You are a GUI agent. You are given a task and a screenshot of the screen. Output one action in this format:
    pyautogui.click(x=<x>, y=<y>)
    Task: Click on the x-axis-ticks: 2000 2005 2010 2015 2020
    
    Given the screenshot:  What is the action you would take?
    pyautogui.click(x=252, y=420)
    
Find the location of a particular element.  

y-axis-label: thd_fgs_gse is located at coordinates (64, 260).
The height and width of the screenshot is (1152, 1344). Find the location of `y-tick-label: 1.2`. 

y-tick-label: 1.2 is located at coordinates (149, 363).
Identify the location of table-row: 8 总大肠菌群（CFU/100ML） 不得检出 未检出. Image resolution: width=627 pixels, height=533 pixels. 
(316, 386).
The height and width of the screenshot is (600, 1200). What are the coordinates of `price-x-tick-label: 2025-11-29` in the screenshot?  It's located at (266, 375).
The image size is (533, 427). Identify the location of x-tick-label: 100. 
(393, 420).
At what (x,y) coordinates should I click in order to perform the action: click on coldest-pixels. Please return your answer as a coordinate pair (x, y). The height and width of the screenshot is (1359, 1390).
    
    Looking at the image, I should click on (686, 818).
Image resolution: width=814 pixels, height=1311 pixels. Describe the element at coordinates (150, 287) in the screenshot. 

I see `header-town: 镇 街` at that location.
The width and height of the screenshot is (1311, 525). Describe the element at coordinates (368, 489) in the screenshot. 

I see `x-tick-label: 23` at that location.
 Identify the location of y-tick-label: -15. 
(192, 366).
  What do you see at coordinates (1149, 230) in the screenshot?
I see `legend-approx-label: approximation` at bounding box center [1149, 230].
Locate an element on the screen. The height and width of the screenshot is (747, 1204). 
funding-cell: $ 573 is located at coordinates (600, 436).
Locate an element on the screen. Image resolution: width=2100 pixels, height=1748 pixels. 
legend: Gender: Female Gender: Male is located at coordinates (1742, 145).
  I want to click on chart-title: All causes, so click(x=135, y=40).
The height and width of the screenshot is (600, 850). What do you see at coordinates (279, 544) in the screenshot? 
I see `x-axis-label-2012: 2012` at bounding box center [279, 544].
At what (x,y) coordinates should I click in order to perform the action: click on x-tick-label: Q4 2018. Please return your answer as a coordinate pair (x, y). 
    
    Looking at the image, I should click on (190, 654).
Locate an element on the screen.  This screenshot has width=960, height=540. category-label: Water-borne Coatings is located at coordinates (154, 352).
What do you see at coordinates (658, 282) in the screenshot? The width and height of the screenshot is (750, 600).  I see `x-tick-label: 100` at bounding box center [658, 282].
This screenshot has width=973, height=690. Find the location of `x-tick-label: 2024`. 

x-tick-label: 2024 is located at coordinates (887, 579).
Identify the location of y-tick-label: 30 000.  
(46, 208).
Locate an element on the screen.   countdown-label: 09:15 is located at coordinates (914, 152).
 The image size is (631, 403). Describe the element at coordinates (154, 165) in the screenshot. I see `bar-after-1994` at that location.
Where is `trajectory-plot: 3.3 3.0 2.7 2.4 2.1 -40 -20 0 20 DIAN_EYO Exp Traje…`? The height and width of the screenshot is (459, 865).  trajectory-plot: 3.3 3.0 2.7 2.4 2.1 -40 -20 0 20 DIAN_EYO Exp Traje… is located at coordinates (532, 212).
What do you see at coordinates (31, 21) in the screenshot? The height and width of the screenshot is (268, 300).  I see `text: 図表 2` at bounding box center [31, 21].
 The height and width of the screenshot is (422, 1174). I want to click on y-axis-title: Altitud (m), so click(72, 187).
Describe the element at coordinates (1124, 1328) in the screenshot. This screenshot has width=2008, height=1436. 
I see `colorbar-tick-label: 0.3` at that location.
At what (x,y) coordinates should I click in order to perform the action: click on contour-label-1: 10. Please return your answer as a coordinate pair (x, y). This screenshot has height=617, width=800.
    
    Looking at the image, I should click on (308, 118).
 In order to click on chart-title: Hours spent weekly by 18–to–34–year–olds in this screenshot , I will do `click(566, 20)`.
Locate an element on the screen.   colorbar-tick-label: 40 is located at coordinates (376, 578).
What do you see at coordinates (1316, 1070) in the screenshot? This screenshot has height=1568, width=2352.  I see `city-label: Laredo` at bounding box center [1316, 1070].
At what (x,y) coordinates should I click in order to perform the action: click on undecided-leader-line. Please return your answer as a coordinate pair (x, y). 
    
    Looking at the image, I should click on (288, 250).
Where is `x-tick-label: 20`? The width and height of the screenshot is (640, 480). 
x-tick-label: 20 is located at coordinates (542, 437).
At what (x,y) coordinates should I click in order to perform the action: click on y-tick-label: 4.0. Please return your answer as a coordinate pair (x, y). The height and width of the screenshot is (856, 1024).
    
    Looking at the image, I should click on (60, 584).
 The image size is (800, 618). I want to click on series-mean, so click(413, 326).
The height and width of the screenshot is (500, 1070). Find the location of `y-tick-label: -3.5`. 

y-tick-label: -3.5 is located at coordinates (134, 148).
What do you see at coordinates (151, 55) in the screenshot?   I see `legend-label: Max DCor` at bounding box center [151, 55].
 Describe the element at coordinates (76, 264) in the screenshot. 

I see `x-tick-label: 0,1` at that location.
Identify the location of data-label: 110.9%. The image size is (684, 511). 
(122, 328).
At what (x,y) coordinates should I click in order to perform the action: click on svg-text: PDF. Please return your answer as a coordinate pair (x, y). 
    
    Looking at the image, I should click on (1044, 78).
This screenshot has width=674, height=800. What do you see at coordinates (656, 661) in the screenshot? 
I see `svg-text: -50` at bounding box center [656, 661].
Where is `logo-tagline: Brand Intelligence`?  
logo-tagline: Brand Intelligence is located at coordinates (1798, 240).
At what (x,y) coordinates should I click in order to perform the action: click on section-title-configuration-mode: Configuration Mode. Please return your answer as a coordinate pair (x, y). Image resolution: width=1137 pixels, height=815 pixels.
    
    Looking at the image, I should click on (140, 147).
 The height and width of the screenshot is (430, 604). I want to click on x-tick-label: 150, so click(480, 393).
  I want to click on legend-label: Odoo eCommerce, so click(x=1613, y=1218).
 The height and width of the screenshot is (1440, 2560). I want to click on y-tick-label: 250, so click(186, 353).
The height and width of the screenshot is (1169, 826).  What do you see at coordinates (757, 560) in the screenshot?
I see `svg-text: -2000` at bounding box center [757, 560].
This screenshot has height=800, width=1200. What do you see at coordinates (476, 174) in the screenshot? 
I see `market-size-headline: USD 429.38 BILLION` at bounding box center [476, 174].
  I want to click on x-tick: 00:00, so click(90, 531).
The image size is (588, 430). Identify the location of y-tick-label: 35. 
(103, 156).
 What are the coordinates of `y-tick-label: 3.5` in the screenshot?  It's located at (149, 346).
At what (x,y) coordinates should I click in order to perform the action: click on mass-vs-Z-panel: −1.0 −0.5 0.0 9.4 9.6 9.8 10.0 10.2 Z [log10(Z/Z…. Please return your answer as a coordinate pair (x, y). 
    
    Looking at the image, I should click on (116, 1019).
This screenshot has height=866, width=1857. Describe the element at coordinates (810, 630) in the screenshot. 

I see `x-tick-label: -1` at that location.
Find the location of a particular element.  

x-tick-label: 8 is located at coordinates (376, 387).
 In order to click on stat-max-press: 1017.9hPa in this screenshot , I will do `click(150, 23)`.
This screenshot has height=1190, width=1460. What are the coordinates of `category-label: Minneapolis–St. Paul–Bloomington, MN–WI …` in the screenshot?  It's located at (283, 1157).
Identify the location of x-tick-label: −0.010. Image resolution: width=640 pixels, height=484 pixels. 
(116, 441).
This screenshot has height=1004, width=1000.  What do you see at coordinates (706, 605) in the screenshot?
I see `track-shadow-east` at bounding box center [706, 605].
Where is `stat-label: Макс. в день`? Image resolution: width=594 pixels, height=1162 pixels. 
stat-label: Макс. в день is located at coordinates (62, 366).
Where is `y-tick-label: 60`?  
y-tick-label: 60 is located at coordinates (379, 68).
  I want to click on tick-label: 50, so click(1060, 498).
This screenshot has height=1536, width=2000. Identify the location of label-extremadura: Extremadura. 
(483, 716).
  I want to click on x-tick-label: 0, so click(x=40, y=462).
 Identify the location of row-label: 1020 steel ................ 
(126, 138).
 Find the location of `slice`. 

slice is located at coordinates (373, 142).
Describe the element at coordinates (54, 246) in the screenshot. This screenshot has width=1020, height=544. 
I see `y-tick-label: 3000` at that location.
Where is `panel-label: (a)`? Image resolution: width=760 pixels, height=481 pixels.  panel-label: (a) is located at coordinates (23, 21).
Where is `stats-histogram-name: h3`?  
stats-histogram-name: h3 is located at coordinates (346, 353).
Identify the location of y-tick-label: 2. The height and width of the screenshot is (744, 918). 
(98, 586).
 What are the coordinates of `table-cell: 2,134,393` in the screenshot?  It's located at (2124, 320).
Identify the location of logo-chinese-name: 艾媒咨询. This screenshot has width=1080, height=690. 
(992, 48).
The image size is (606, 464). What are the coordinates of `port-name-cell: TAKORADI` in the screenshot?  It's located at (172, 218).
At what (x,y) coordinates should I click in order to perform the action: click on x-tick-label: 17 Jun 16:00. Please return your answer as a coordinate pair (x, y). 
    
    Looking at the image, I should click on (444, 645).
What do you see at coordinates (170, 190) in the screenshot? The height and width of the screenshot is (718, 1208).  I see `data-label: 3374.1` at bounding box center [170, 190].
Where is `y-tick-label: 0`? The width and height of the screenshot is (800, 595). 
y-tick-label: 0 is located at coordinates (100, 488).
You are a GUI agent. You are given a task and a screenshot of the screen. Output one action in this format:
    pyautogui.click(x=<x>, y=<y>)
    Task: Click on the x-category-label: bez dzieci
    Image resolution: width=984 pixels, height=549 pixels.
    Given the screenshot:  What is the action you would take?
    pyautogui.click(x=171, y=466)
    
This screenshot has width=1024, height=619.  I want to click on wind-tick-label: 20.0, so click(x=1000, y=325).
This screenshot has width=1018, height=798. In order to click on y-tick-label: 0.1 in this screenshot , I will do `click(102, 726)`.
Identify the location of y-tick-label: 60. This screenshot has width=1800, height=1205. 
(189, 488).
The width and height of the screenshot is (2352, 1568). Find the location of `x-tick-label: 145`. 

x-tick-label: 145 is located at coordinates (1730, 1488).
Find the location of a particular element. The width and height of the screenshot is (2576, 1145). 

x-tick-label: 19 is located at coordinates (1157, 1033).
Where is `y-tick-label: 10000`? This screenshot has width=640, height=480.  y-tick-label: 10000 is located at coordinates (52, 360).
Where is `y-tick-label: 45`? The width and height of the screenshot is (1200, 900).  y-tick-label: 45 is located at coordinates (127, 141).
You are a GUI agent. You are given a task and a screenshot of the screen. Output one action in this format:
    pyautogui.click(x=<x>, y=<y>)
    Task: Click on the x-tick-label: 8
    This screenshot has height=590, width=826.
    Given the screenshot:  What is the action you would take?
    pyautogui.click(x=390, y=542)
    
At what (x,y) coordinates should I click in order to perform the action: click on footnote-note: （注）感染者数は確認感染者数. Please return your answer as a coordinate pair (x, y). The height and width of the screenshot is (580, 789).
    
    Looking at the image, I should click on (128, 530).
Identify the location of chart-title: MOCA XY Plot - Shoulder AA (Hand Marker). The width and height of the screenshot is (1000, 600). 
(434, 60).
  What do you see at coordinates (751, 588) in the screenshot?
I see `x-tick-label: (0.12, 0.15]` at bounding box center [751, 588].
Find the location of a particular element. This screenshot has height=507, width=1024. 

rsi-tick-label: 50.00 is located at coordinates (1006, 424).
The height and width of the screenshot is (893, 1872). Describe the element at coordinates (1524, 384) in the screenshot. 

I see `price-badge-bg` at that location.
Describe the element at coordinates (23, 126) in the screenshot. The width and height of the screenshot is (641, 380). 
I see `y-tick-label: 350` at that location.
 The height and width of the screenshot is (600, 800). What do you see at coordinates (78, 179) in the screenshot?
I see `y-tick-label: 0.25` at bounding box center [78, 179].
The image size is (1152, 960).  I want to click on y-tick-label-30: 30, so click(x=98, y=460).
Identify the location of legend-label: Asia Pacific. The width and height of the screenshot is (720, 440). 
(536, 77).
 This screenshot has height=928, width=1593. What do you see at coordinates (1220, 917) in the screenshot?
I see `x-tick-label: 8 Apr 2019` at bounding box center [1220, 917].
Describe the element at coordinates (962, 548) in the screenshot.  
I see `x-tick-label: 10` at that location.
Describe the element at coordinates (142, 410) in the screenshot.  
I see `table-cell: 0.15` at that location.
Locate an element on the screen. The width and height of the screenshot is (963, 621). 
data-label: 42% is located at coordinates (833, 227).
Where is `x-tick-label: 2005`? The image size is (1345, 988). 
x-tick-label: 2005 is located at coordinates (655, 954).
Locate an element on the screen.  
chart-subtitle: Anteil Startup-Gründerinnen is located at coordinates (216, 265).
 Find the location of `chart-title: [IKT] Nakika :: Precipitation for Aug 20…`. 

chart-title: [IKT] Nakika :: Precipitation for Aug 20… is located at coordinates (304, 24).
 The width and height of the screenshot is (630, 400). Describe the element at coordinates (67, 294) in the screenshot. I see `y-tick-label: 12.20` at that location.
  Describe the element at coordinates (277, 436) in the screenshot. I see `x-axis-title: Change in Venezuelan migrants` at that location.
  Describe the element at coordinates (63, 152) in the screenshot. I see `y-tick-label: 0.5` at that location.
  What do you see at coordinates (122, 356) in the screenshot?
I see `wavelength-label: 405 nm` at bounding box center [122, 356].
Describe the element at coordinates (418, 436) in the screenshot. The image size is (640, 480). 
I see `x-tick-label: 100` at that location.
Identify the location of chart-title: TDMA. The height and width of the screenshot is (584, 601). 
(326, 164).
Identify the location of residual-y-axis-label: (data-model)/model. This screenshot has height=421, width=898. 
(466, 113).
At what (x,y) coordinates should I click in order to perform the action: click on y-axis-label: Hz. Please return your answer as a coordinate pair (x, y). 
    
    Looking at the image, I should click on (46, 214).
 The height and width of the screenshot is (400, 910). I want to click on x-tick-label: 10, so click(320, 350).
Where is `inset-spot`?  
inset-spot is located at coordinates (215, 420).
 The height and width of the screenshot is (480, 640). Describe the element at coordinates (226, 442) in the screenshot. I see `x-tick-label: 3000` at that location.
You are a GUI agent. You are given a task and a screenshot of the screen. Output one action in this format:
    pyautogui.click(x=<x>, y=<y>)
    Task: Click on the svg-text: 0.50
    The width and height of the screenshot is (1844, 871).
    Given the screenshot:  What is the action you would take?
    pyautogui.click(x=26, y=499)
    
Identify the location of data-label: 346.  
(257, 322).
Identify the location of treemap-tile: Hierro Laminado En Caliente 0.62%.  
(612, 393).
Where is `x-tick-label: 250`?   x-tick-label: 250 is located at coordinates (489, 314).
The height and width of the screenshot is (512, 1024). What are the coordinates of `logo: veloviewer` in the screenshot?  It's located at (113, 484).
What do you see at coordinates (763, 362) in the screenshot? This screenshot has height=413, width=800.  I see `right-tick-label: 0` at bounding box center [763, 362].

**What is needed**
Show each line of the records above that contains the string "text".

**Result of the task**
What do you see at coordinates (31, 21) in the screenshot? The height and width of the screenshot is (268, 300).  I see `text: 図表 2` at bounding box center [31, 21].
At what (x,y) coordinates should I click in order to perform the action: click on svg-text: PDF. Please return your answer as a coordinate pair (x, y). 
I see `svg-text: -50` at bounding box center [656, 661].
I see `svg-text: -2000` at bounding box center [757, 560].
    Task: Click on the svg-text: 0.50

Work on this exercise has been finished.